What the task requires: How many lines in the entries below contain the string "Given", matching case exactly? Reply with the number alone.

[begin Input rows]

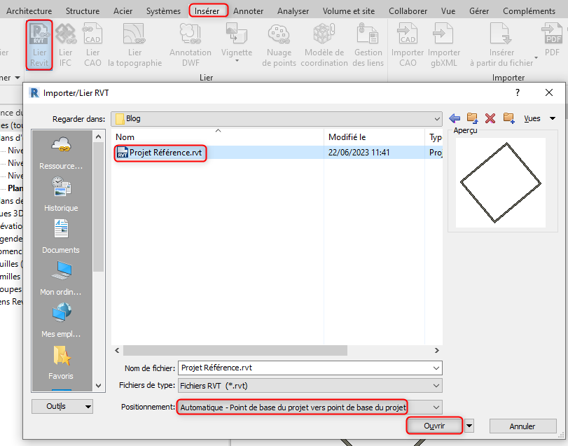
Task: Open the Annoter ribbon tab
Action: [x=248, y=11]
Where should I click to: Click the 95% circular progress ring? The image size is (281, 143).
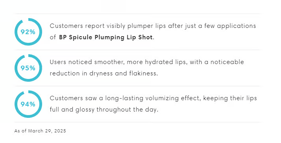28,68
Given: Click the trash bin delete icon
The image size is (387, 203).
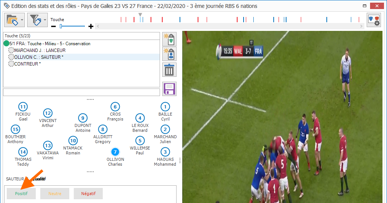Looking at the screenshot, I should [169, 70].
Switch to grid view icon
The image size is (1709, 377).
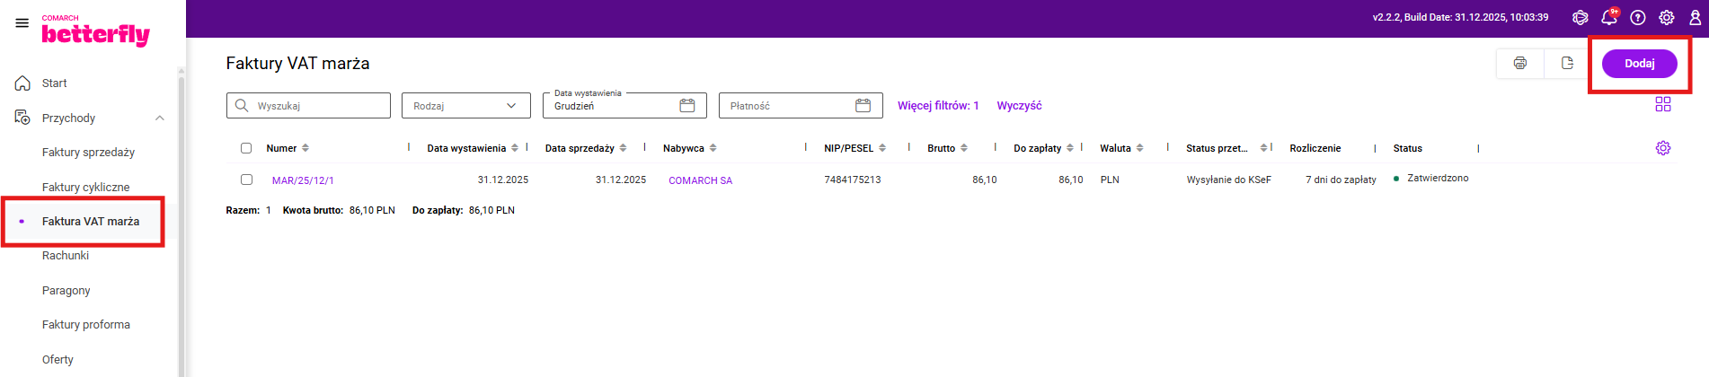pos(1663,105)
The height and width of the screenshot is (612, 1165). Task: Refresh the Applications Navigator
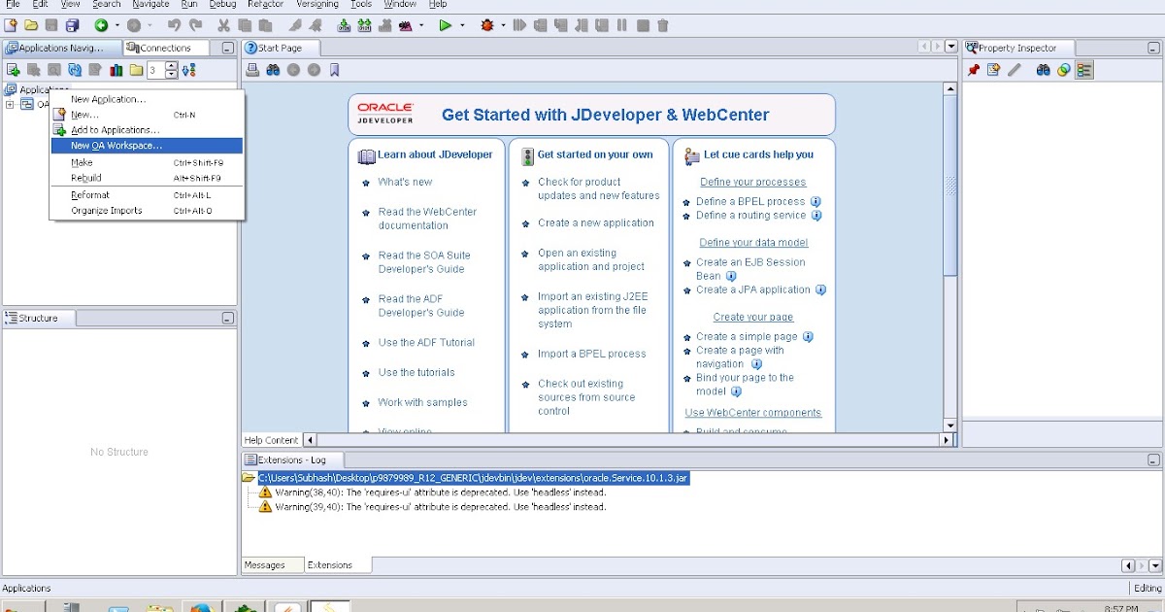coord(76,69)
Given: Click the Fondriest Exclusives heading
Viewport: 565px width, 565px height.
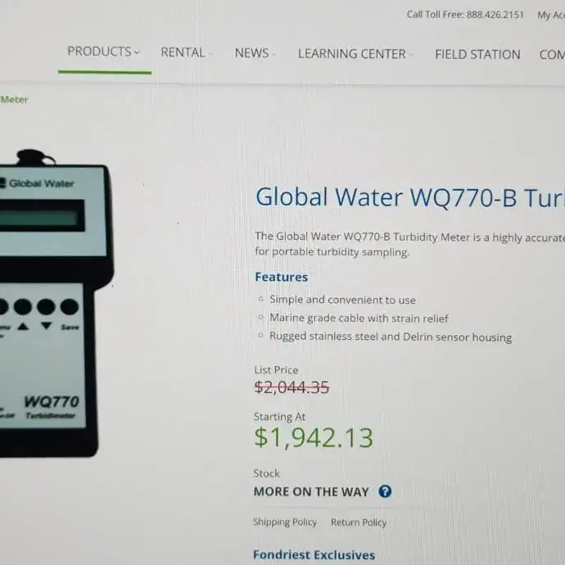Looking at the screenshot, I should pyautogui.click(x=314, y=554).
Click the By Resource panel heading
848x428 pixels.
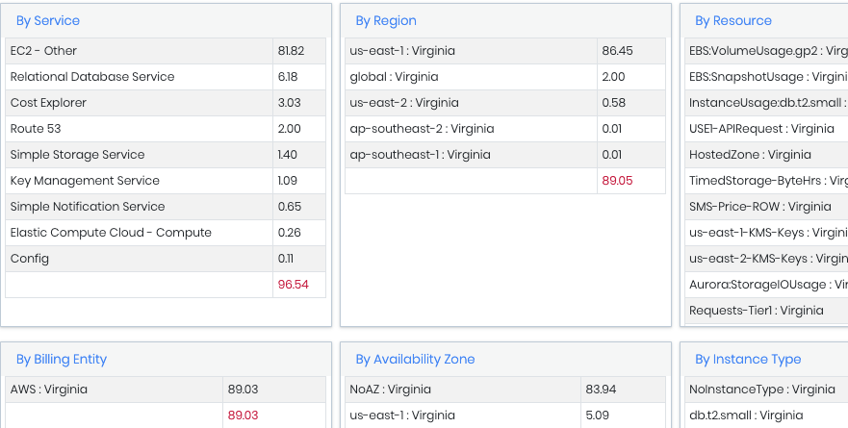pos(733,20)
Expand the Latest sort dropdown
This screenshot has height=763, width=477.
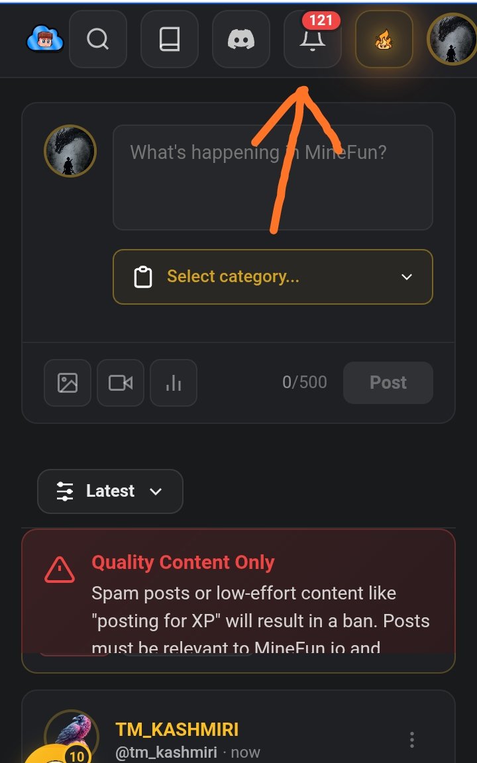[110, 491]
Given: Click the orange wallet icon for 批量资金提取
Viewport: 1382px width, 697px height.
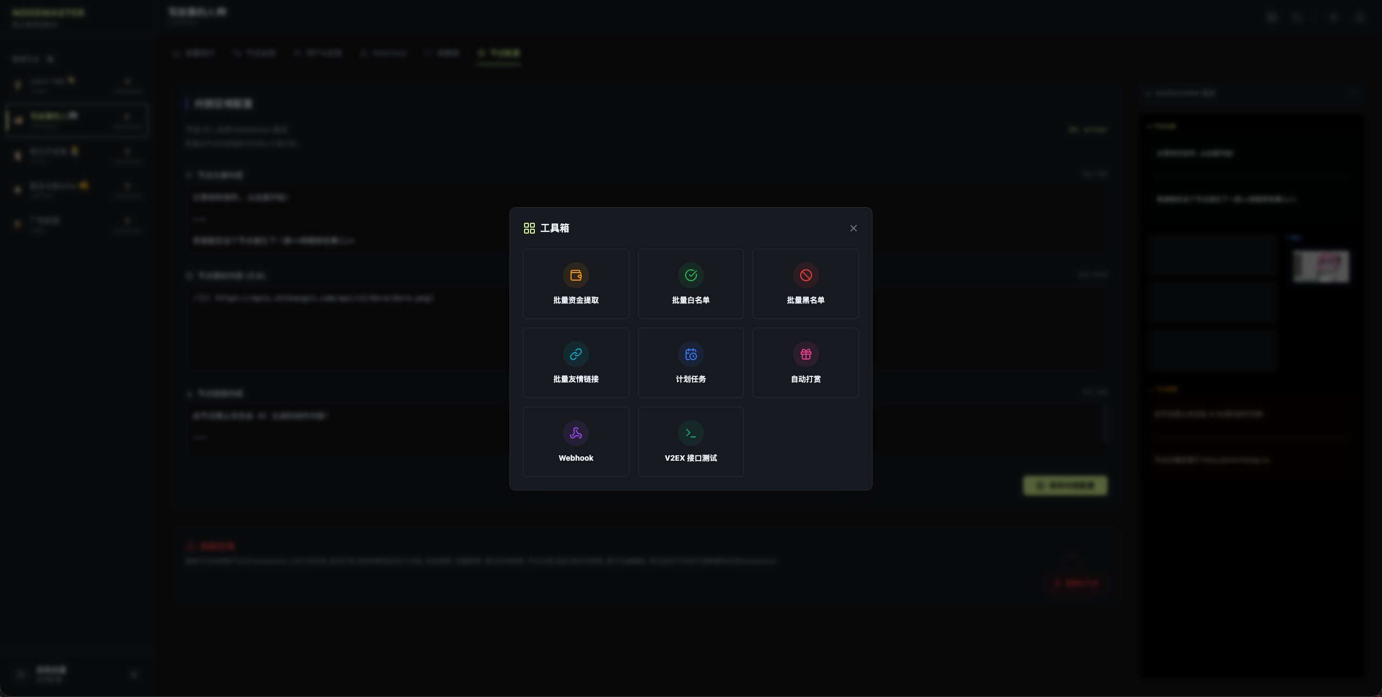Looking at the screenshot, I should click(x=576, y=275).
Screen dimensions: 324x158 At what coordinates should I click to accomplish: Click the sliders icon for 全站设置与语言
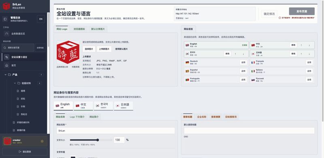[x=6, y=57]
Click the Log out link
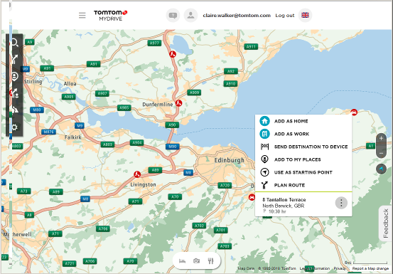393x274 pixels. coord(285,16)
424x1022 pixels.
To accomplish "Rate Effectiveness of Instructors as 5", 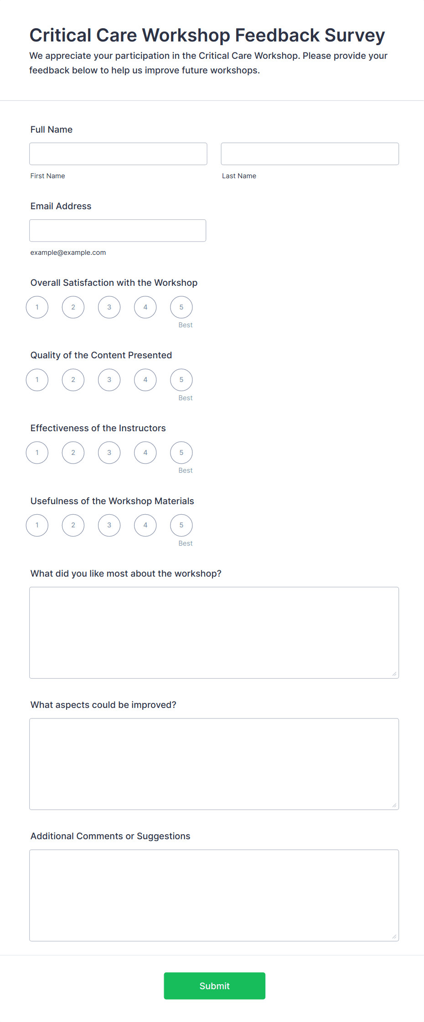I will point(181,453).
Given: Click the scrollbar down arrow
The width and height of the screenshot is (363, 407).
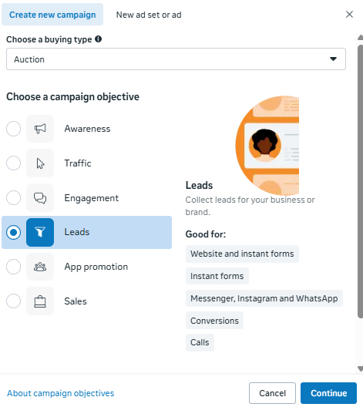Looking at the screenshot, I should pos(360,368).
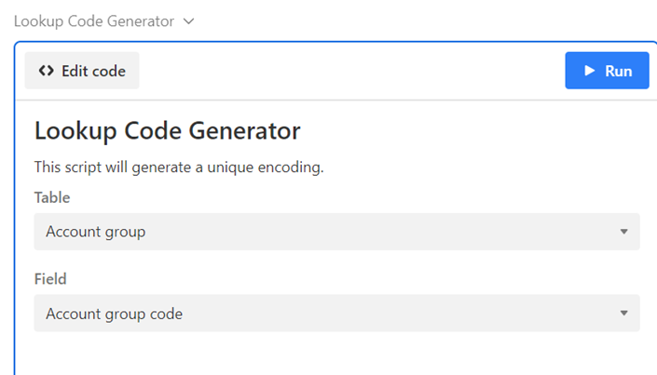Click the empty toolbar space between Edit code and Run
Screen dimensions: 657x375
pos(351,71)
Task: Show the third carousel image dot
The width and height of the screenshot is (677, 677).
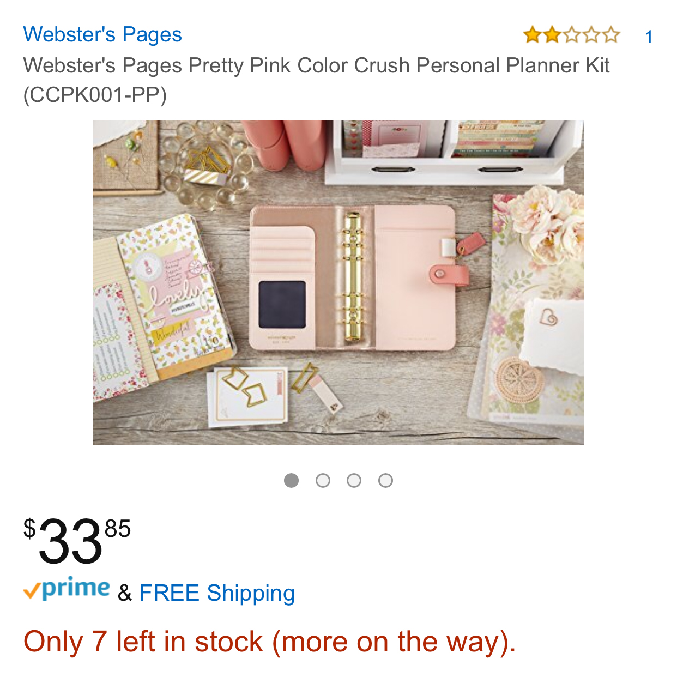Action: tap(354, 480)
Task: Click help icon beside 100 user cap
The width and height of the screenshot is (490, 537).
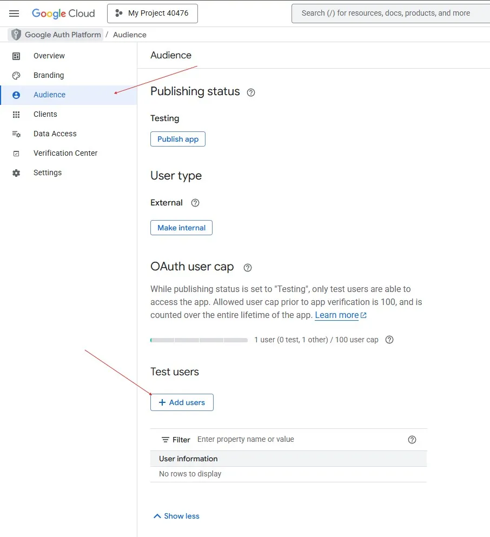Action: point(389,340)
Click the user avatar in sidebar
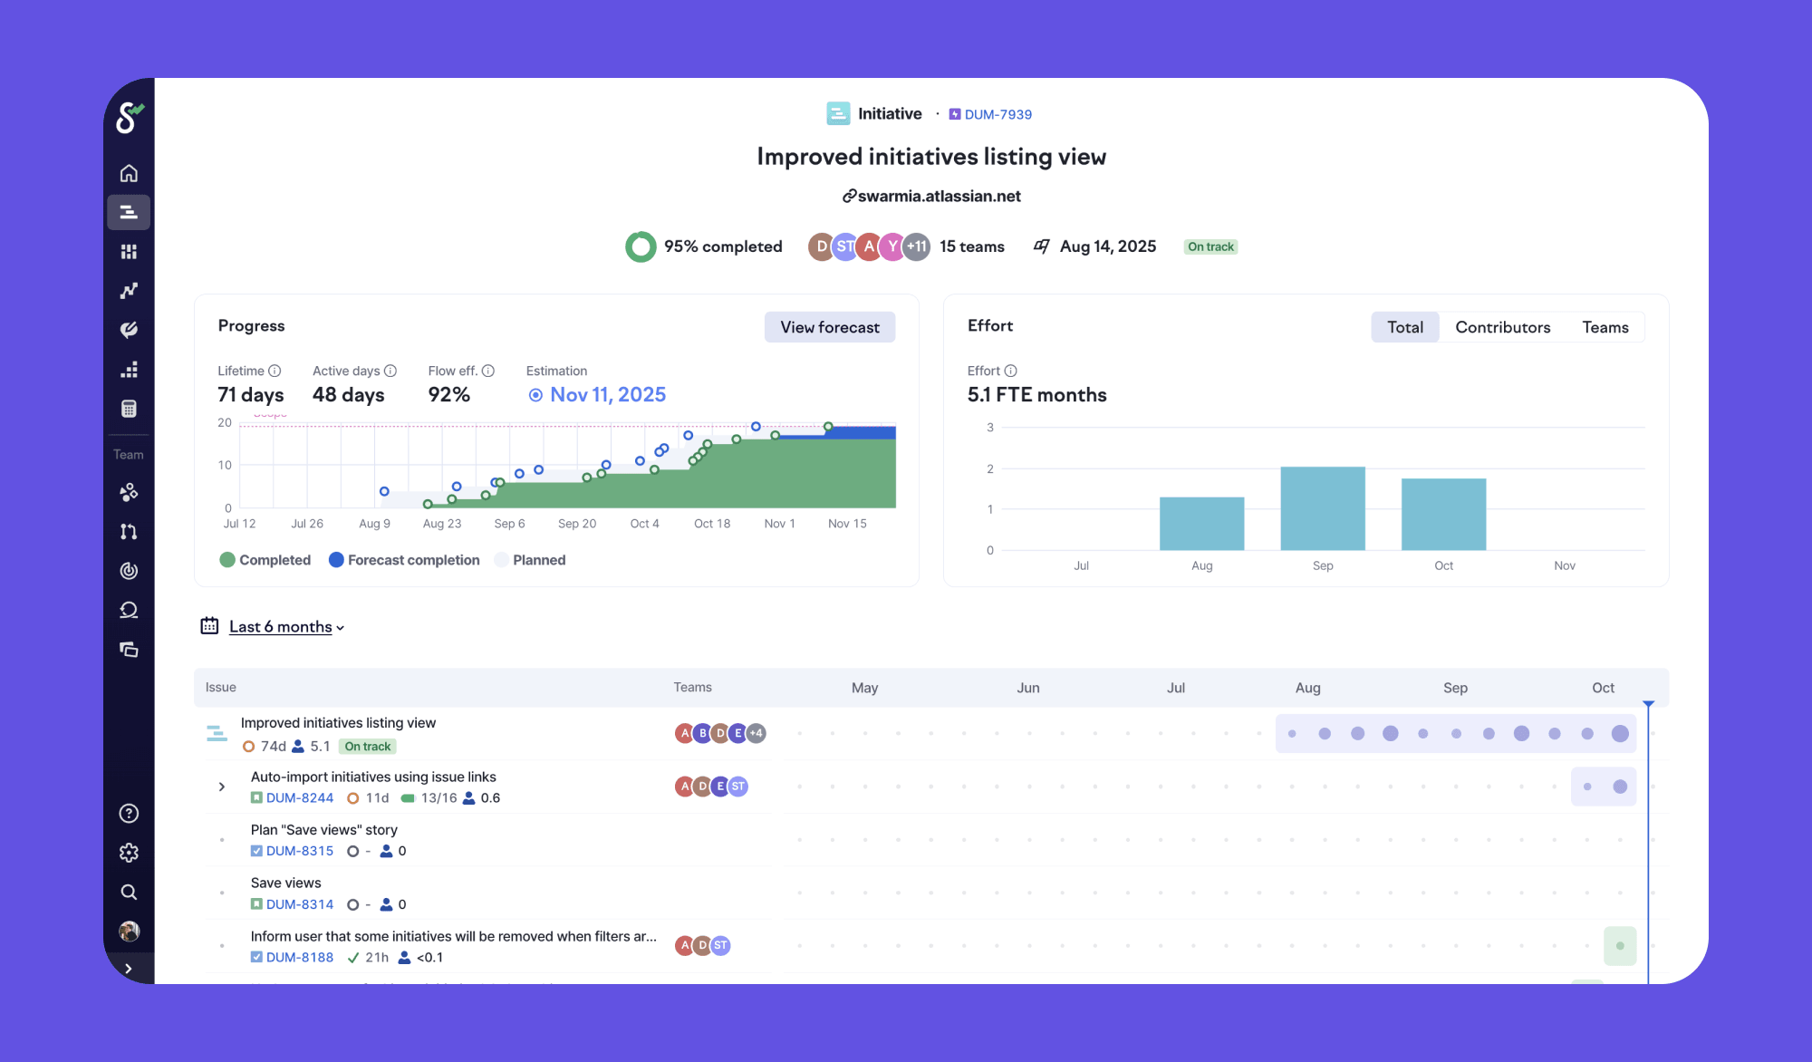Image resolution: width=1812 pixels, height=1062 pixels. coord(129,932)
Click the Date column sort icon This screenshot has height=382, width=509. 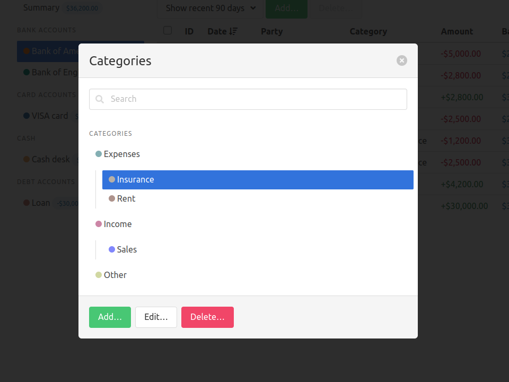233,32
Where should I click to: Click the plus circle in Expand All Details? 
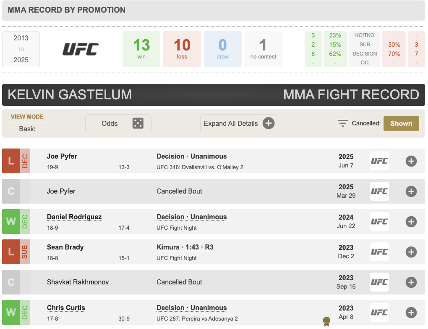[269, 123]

[end Input rows]

Output below: 4